On Wednesday, 13 May 2015 at 13:40:33 UTC, John Colvin wrote:
On Wednesday, 13 May 2015 at 11:33:55 UTC, John Colvin wrote:
On Tuesday, 12 May 2015 at 18:14:56 UTC, Gerald Jansen wrote:
On Tuesday, 12 May 2015 at 16:35:23 UTC, Rikki Cattermole
wrote:
On 13/05/2015 4:20 a.m., Gerald Jansen wrote:
At the risk of great embarassment ... here's my program:
http://dekoppel.eu/tmp/pedupg.d
Would it be possible to give us some example data?
I might give it a go to try rewriting it tomorrow.
http://dekoppel.eu/tmp/pedupgLarge.tar.gz (89 Mb)
Contains two largish datasets in a directory structure
expected by the program.
I only see 2 traits in that example, so it's hard for anyone
to explore your scaling problem, seeing as there are a maximum
of 2 tasks.
Either way, a few small changes were enough to cut the runtime
by a factor of ~6 in the single-threaded case and improve the
scaling a bit, although the printing to output files still
looks like a bit of a bottleneck.
http://dpaste.dzfl.pl/80cd36fd6796
The key thing was reducing the number of allocations (more
std.algorithm.splitter copying to static arrays, less
std.array.split) and avoiding File.byLine. Other people in this
thread have mentioned alternatives to it that may be
faster/have lower memory usage, I just read the whole files in
to memory and then lazily split them with
std.algorithm.splitter. I ended up with some blank lines coming
through, so i added if(line.empty) continue; in a few places,
you might want to look more carefully at that, it could be my
mistake.
The use of std.array.appender for `info` is just good practice,
but it doesn't make much difference here.

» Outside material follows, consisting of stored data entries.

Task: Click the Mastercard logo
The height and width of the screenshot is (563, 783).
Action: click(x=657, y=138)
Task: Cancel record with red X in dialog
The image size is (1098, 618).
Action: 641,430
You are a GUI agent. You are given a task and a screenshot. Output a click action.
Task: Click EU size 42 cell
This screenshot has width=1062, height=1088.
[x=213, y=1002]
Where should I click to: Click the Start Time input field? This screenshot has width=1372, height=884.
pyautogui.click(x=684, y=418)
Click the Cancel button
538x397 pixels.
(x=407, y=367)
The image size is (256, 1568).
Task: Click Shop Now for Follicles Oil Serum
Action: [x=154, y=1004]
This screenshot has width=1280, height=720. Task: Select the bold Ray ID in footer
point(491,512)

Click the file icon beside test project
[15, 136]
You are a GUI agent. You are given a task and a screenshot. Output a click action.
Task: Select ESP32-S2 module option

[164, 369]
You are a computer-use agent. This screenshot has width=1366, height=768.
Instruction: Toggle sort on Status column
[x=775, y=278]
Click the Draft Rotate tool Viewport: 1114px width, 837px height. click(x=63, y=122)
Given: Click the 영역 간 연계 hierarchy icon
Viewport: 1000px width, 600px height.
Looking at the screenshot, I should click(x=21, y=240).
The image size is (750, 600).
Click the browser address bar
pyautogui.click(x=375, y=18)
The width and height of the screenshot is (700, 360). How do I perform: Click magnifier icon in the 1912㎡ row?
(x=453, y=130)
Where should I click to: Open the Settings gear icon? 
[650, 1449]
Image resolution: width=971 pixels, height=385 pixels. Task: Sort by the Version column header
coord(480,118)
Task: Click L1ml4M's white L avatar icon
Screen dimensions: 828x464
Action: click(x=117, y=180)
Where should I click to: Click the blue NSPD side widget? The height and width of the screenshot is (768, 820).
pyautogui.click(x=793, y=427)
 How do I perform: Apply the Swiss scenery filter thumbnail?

Wow, I'm impressed with the effort you guys (John, Rikki, others)
are making to teach me some efficiency tricks. I guess this is
one of the strengths of D: its community. I'm studying your
various contributions closely!
The empty line comes from the very last line on the files, which
also end with a newline (as per "normal" practice?).